Sinai Cox (1802-1850) was the longtime companion of Robert Walker Ragland (1779-1849) in Warren County, Kentucky. Her first marriage to John H Wheeler (1767-1819) was made when she was sixteen and ended when he died a short time later. At age seventeen, in1820, she married Jefferson Taylor. I don’t what became of him but beginning about 1821 she began living with Robert Ragland, raised about ten children with him and remained with him until he died in 1849. She appears as the head of her own household and lists farmer as her occupation in the 1830 and 1850 censuses. I have found documentation so far that seven of their children were slaveholders and would have been at the time of the Civil War.
Robert Walker Ragland passed on in 1849 and left this will:
He specifies that Sinai inherit her selection of “five choice negroes,” but does not give any names. He also intends that the people he enslaves on property in Louisiana be moved to Kentucky and hired out until the heirs work out the division. I don’t see anything in his name in Louisiana yet but who knows what kind of loopholes/alternate titles might have been employed.
The 1850 Federal Census indicates that he owned one twenty two year old female in Larue County.
The 1850 census slave schedule shows “Sinal Raglin” in Warren County enslaved eighteen individuals:
Sinai passed on in 1850.
She specifically bequeathes Milly, Silvy, Silvy’s children George Sam and Ervin and all the future increase to her son Robert E Ragland.
In summary, as of 1849-1850 this couple enslaved well over 29 people.
Milly, Silvy, George, Sam and Ervin (Warren Co.) (The next step is to try to cross-reference these people with those enslaved by Robert E. Ragland.)
“five choice negroes” (Warren Co.) (conceivably the five named above)
I was a little nervous when I decided to start publishing identifying information about my slave-owning ancestors. I considered giving my brother a heads up to see if he had any feelings about me outing our forebears. Then I thought, f*$%$ that. The dead, especially the ancient dead, are fair game. I know their abhorrent behavior does not reflect on me. I also know that by being white I have massive privilege, and that the black people whose labor was stolen to build this country are to be held up and regarded with awe. Their value was so immense that the 100 year old nation had a horrible, bloody protracted war over control of it. And their power was so feared that Jim Crow was invented. I could go on.

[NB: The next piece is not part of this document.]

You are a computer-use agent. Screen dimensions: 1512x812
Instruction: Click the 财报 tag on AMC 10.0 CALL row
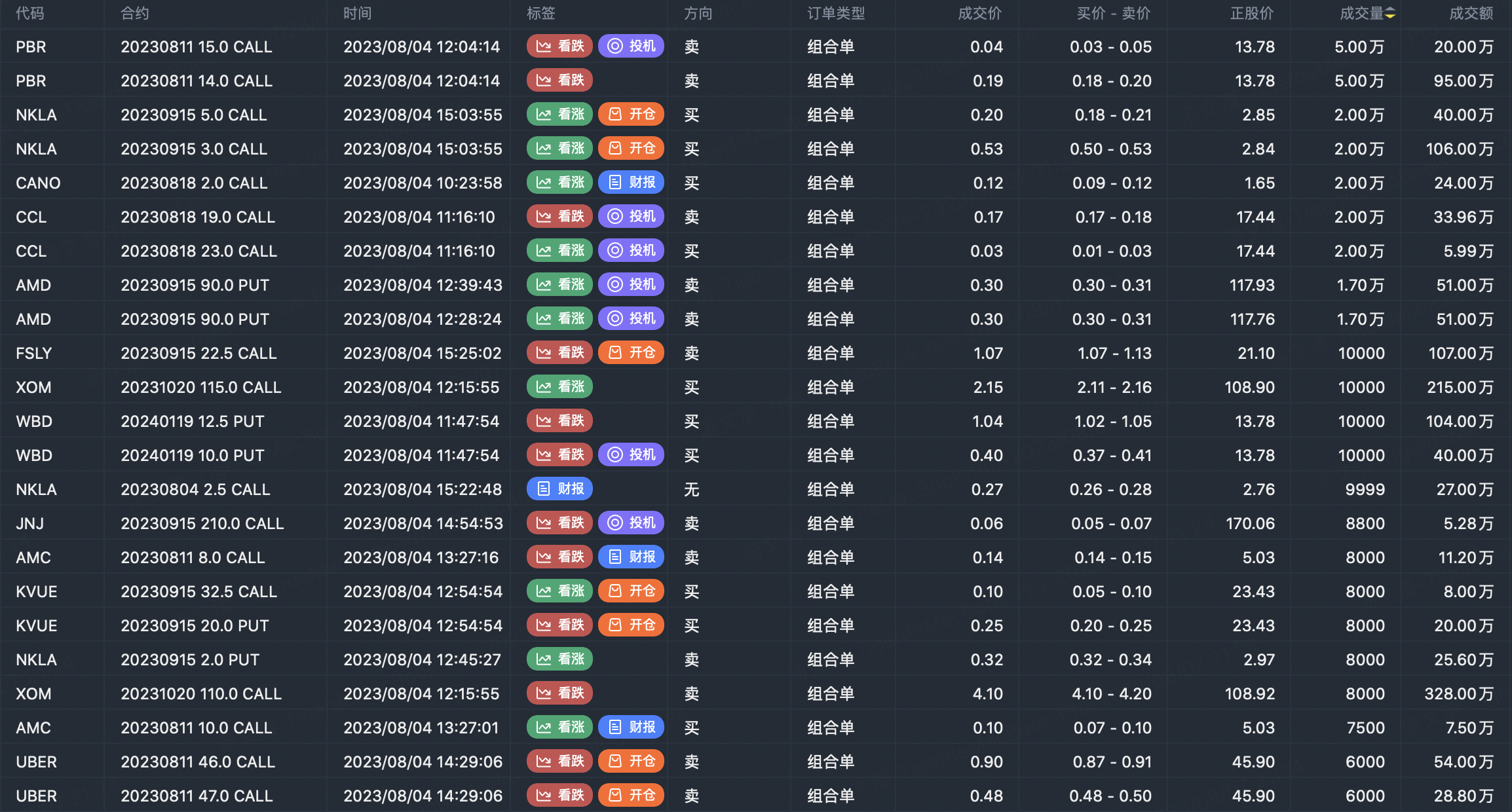click(631, 728)
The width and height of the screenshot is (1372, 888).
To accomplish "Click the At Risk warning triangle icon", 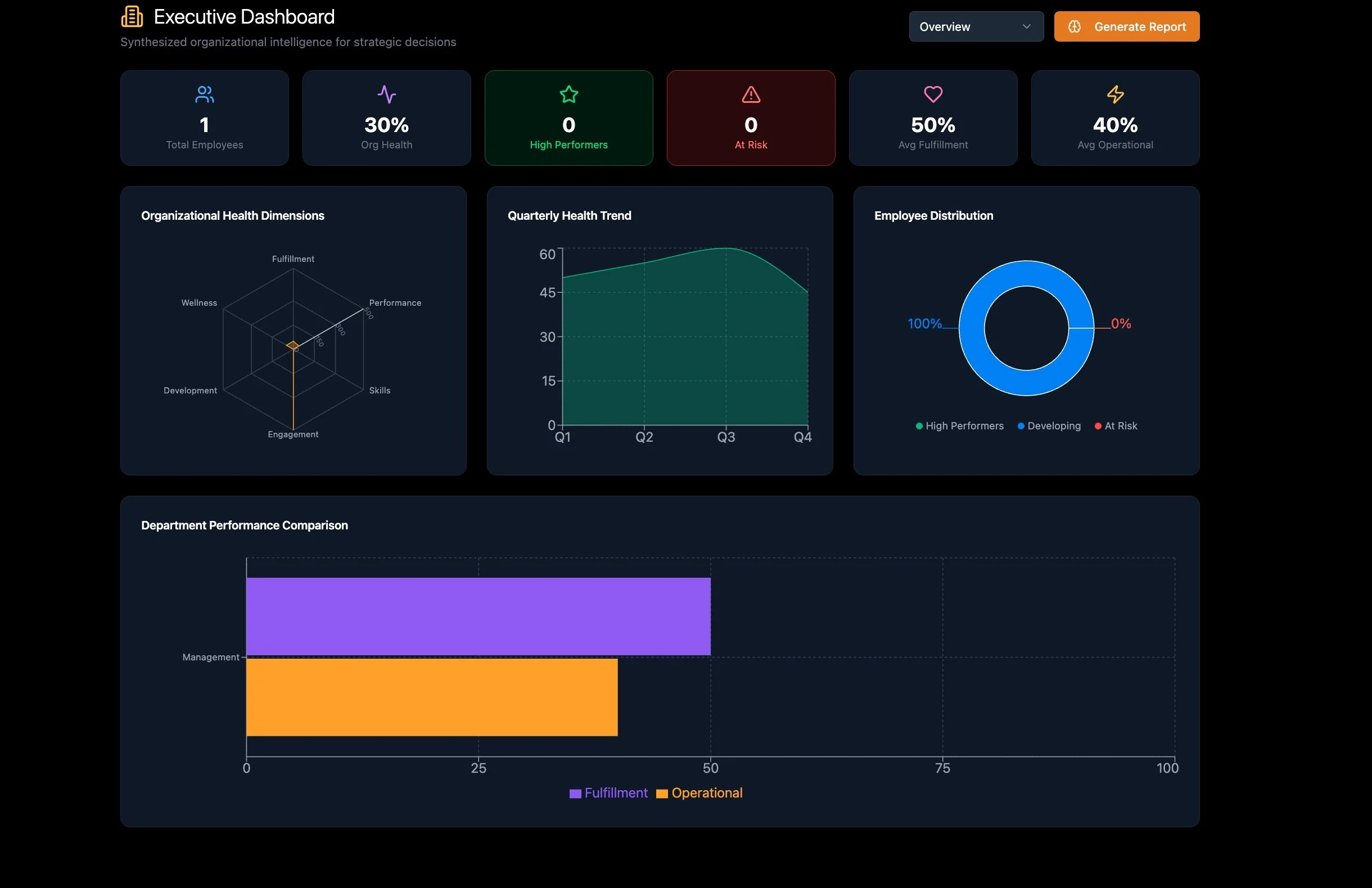I will 751,94.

For a time I dug into the ugliness of the past just because I felt compelled to, but it remained mostly a matter of, “omg can you believe this garbage?” Recently I stumbled onto the concept of Reparational Genealogy through this podcast. Carolyn ni Lochlainn lays the idea out with a thoroughness I won’t attempt here. Basically, because researching enslaved ancestors is difficult to say the least (white privilege again) we descendants of enslavers can contribute the information we have. The pre-Civil War record keeping that genealogists use was invented for white people and is about white people – censuses, wills, taxes, plantation records, runaway slave notices from newspapers etc.. Identifying enslavers and their exact locations along with whatever records there are of the enslaved – first names, or even just the tally marks made to count up males and females in each age group – can help people make vital connections. Descendants of enslaved people are just as entitled to know their family history as anyone else and I might have access to part of the information someone needs to put their puzzle together.
Downton Abbey taught us that “family” is not just the folks living upstairs. When we allow historical narratives to continue to stubbornly ignore with a wink the team of people that grew the tobacco, built those doggone big houses and had to stand quietly in the corner pulling the rope that worked the dining room ceiling fan, it is dishonest and brutal. I like digging into the nasty business of my slaveowners, domestic abusers and bootleggers simply because I’m not meant to see it. I don’t mean to do anything that would hurt anyone still alive, but when a historical narrative doesn’t match up with the facts or I find a pocket of time and place that is very, very silent I want to investigate. Everyone deserves the opportunity to see the whole picture and put together a meaningful narrative.